**Requirement**
Below are lines of data; restate word for word those running from the line containing "Task: Select the Intruder anomaly icon" to the line containing "This screenshot has width=1456, height=819.", inclusive, and no others.

**Supplied material**
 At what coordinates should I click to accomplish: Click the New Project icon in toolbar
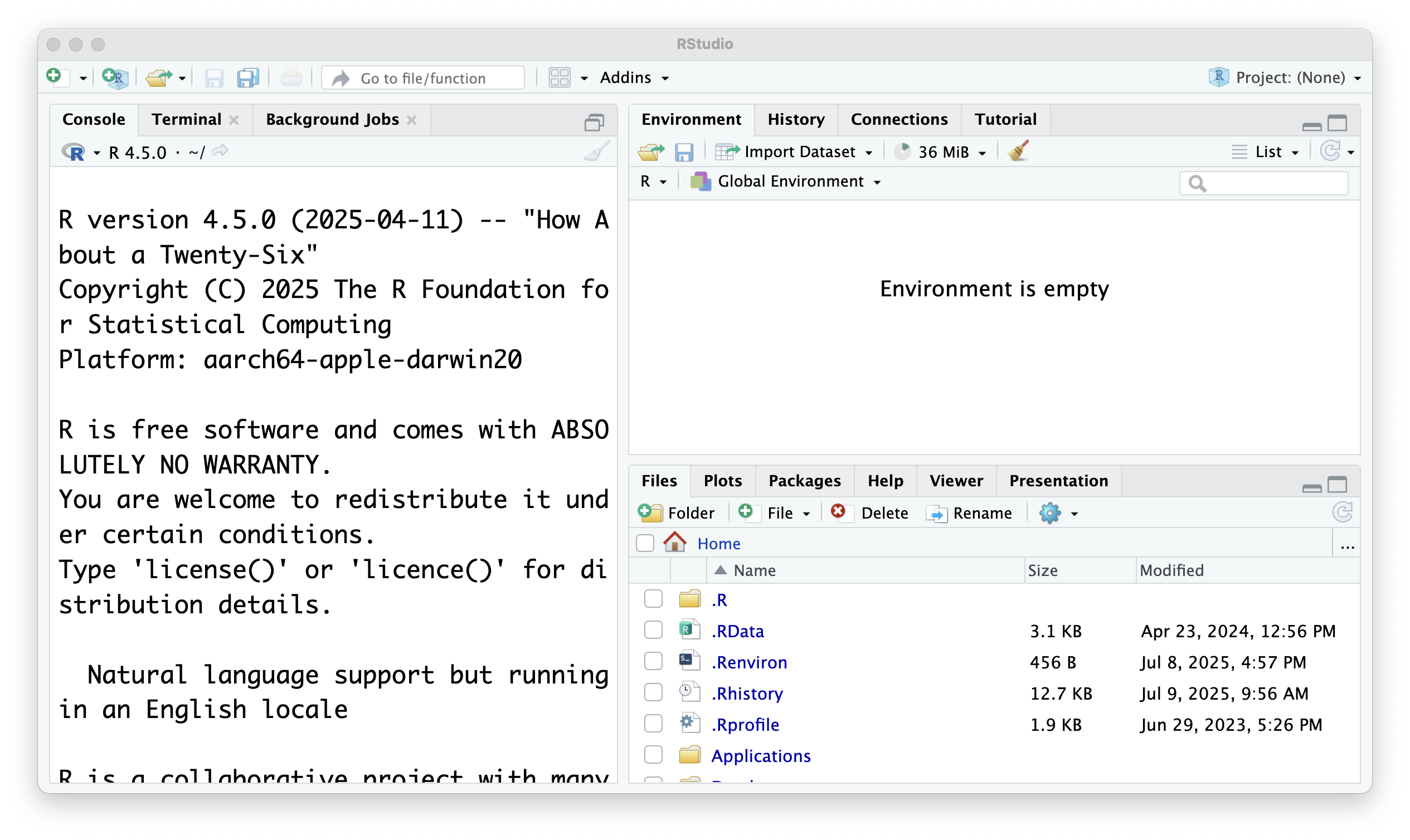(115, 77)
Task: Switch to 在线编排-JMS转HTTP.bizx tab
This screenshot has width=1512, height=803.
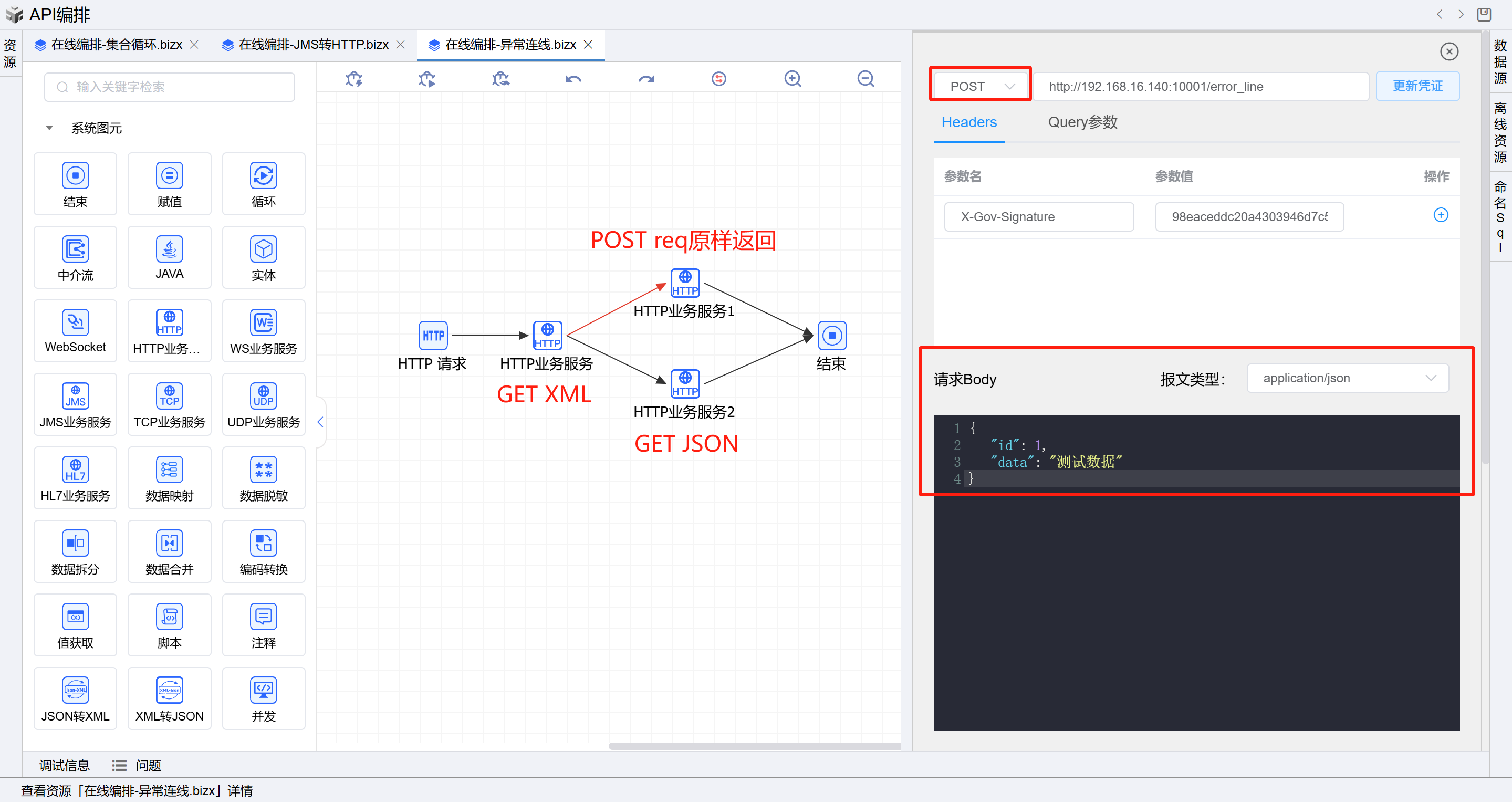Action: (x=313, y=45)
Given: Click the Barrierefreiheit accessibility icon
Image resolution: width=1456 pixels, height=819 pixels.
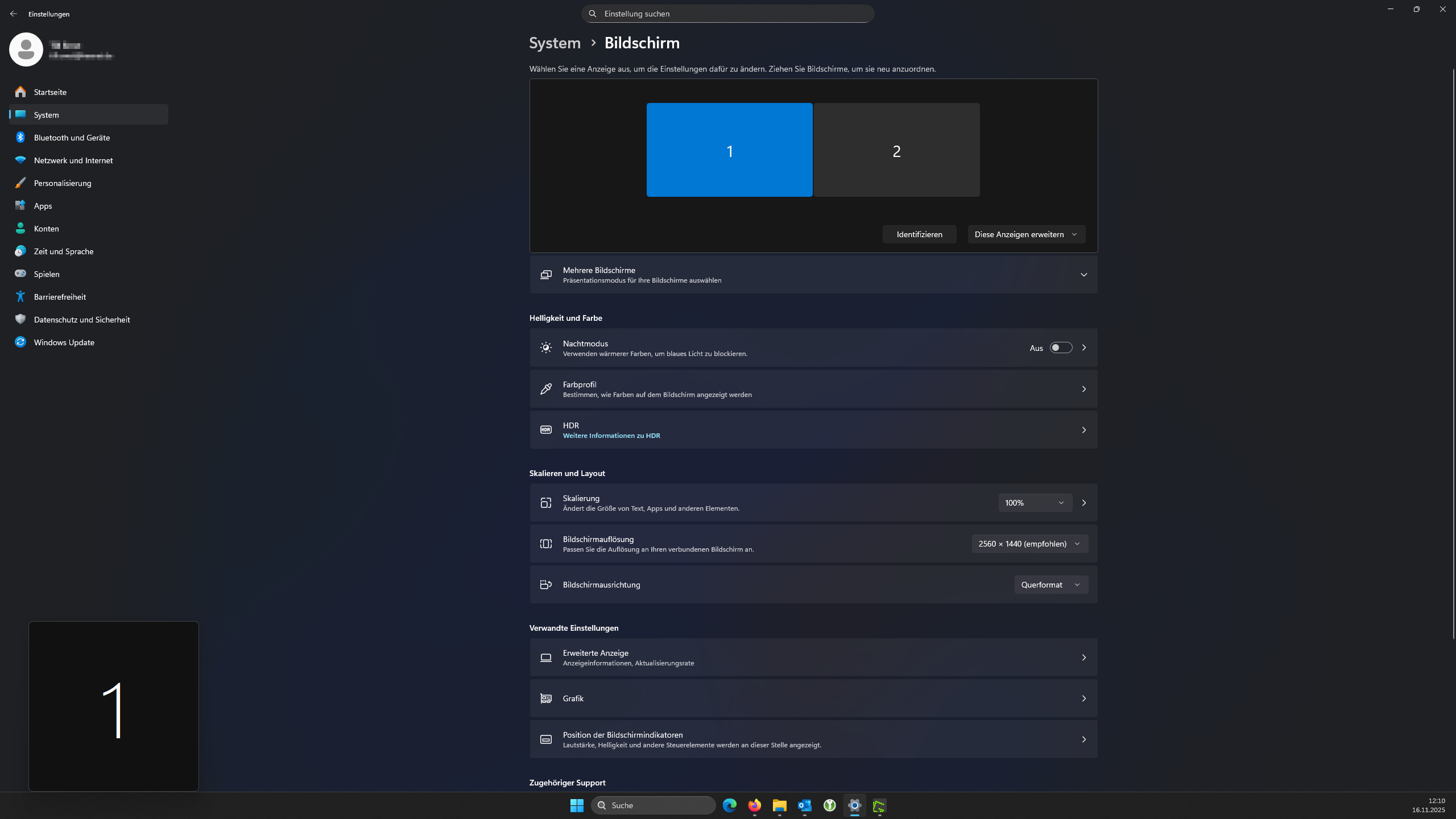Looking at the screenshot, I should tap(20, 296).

---

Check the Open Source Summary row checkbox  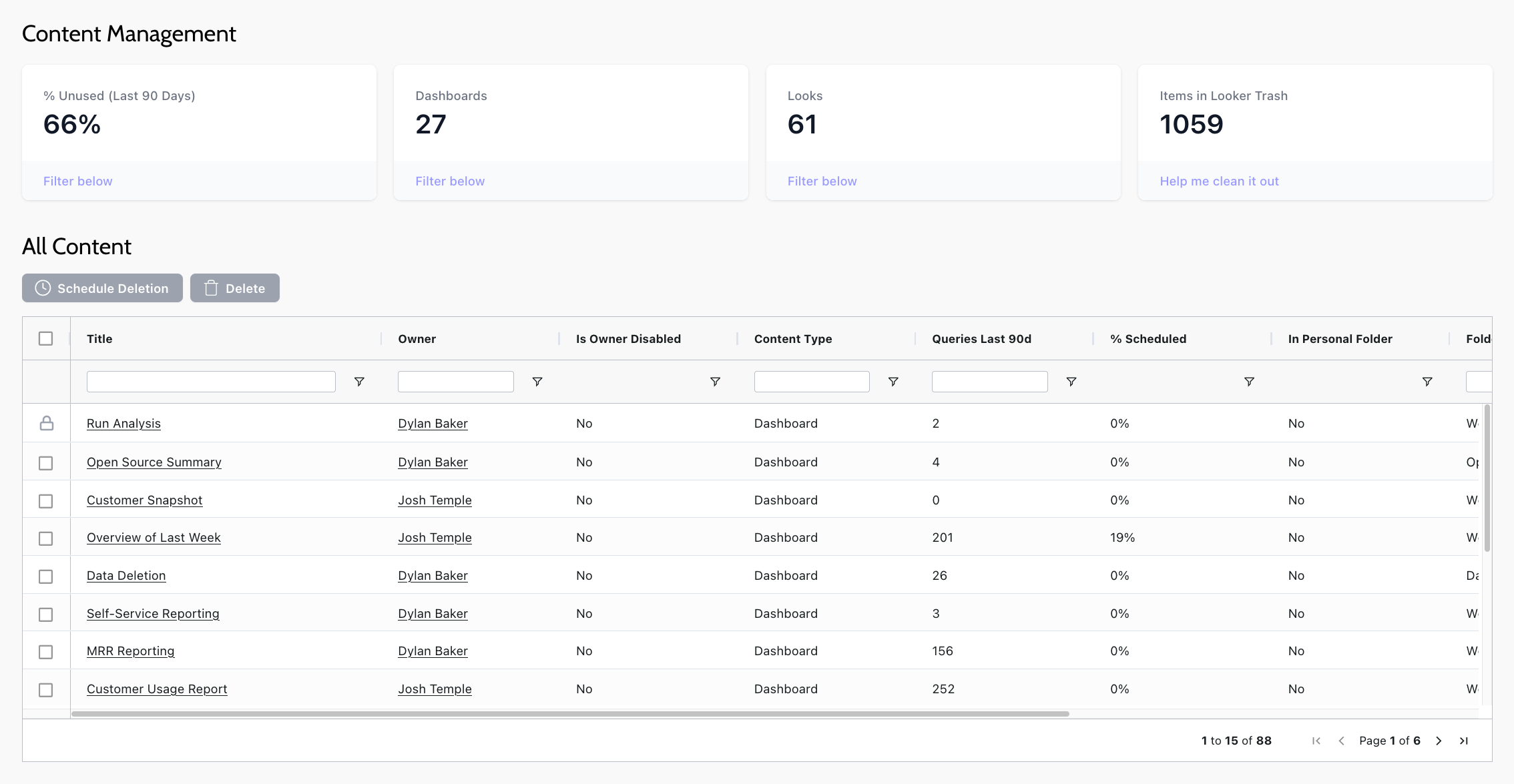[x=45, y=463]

* * *

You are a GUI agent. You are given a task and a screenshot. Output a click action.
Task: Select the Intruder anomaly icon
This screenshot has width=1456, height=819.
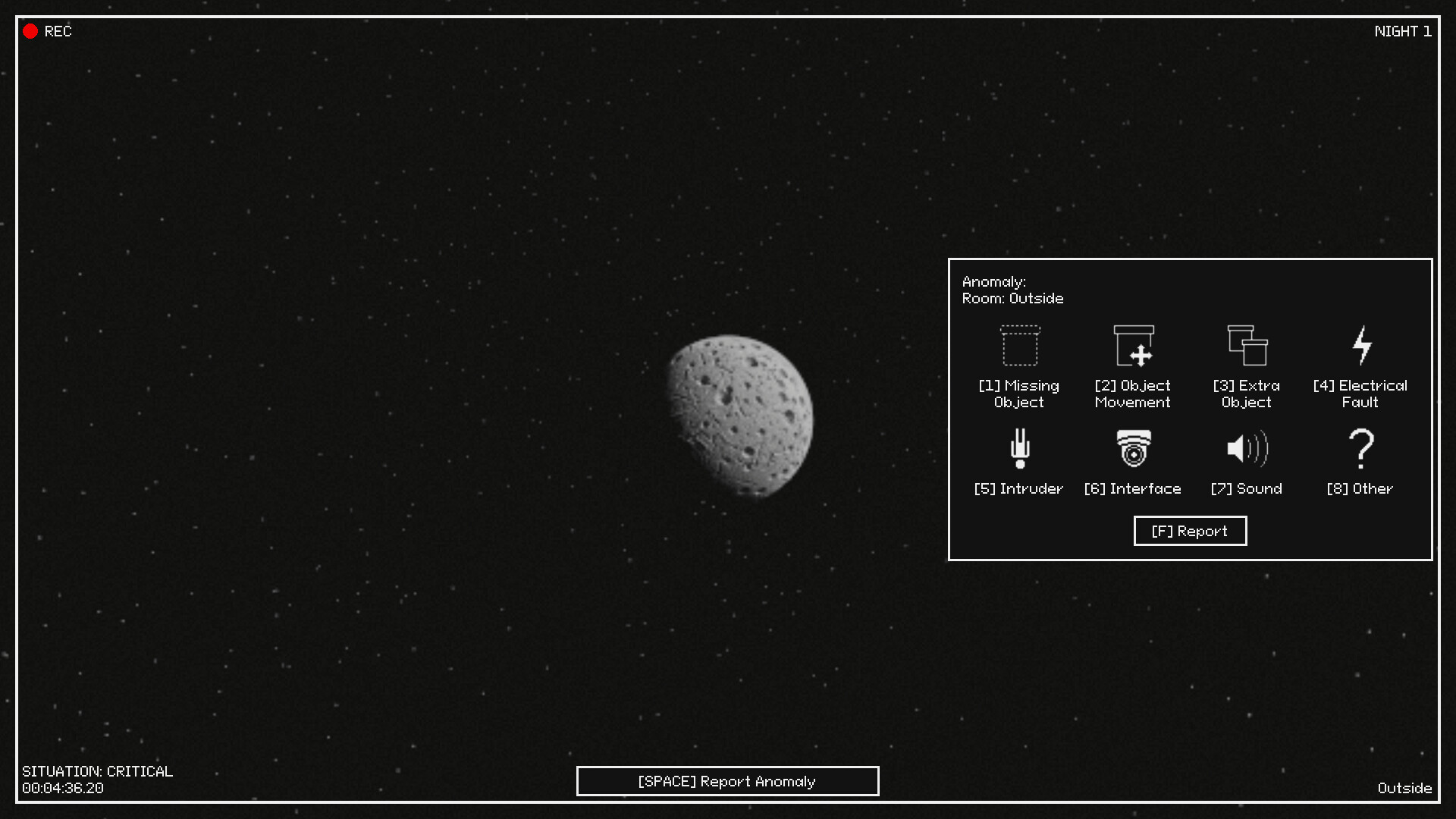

**Exercise answer**
Task: Select the Intruder anomaly icon
This screenshot has width=1456, height=819.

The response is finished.